Fruit and vegetables: WHO recommends 400 g per day
The updated guidelines of the UN body on fats, sugars, carbohydrates and fibres
The World Health Organization has updated its guidelines on total fat, saturated fat and trans fat, and carbohydrates, based on the latest scientific evidence.
The three new guidelines (saturated fatty acid and trans fatty acid intakes for adults and children; total fat intake for the prevention of unhealthy weight gain in adults and children; carbohydrate intake for adults and children) contain recommendations that aim to reduce the risk of unhealthy weight gain and diet-related noncommunicable diseases, such as type 2 diabetes, cardiovascular disease and some cancers.
With its guidance on dietary fat, WHO notes that both quantity and quality are important for good health. WHO reiterates that adults should limit total fat intake to 30% of total energy intake or less. The fat consumed by all individuals 2 years of age and older should be primarily unsaturated fatty acids, with no more than 10% of total energy intake coming from saturated fatty acids and no more than 1% of total energy intake from trans fatty acids from both ruminant and industrially produced animal sources.
Saturated and trans fatty acids in the diet can be replaced with other nutrients such as polyunsaturated fatty acids, monounsaturated fatty acids from plant sources or carbohydrates from foods containing natural dietary fibers, such as whole grains, vegetables, fruits and legumes.

§ Data extract:
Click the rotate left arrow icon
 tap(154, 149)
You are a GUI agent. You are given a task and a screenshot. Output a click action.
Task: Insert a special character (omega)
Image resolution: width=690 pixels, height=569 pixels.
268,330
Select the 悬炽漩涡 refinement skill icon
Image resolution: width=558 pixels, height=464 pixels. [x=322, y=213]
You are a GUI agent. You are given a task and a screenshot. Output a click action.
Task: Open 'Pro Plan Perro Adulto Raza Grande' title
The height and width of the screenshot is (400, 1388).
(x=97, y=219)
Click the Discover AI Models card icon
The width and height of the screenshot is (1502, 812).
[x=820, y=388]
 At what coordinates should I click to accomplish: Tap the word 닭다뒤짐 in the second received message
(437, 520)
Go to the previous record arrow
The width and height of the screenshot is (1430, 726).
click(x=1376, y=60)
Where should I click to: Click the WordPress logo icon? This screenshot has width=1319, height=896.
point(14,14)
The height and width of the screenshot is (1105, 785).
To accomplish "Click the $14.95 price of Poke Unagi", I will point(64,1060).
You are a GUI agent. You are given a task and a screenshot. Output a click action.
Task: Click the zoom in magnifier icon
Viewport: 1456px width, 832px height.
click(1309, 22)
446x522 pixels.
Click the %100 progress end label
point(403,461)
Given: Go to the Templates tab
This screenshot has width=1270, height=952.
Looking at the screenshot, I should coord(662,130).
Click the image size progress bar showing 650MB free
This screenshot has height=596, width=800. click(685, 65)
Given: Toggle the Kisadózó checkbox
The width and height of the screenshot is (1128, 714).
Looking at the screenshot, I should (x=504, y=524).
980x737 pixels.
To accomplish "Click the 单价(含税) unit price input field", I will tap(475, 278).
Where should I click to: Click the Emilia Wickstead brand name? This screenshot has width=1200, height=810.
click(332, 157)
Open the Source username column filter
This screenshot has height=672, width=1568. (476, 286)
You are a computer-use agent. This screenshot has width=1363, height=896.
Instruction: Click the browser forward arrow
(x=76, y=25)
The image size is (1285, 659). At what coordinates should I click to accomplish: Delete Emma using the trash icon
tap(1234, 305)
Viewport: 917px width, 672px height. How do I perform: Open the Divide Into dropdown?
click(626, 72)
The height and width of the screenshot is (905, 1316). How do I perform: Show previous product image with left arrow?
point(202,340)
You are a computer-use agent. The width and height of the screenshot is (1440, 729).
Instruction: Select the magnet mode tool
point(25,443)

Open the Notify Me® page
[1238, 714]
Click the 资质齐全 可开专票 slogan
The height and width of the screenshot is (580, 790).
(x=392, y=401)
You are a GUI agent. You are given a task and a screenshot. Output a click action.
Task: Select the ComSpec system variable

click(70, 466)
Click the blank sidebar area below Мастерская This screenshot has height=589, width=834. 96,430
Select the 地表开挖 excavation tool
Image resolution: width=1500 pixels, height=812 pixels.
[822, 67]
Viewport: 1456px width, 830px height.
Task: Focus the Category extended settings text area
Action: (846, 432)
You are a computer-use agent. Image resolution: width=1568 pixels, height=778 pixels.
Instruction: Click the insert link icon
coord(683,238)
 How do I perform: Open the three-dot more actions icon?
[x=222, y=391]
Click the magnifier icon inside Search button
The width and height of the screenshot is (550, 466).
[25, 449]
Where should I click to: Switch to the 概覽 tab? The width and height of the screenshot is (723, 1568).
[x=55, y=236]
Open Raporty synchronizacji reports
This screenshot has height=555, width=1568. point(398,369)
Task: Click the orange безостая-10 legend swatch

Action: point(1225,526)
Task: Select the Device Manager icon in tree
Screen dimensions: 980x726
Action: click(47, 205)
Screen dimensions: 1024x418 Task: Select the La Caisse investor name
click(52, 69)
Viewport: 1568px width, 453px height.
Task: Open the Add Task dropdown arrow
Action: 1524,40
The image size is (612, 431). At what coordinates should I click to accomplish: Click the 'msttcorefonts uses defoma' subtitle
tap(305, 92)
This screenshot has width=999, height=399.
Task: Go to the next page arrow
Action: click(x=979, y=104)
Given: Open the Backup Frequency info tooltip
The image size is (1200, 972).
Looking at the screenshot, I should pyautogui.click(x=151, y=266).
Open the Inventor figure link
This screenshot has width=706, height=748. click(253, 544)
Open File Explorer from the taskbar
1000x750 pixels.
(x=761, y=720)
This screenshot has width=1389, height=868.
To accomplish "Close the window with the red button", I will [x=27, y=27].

§ Problem details: Resume the passage on the WHO dietary guidelines from its last sentence, ending with "whole grains, vegetables, fruits and legumes." The lines have no part in this exercise.

§ Answer box:
Saturated fatty acids can be found in fatty meat, dairy products, hard fats, and oils such as butter, ghee, lard, palm oil, and coconut oil, and trans fatty acids in baked and fried foods, prepackaged snack foods, and the meat and dairy products of ruminant animals, such as cows or sheep.
Together with WHO's existing guidance on limiting the intake of free sugars, the new carbohydrate intake guidance emphasizes the importance of carbohydrate quality for good health. WHO provides a new recommendation that carbohydrate intake for all people two years of age and older should come primarily from whole grains, vegetables, fruits and legumes. WHO recommends that adults consume at least 400 grams of fruit and vegetables and 25 grams of natural dietary fiber per day.
In the first guide for children and adolescents, WHO suggests the following intakes of fruit and vegetables:
2-5 years: at least 250 g per day
6–9 years: at least 350 g per day
from 10 years onwards: at least 400 g per day.
The recommended intakes of natural dietary fibers are as follows:
2-5 years, at least 15 g per day
6–9 years: at least 21 g per day
10 years or more, at least 25 g per day.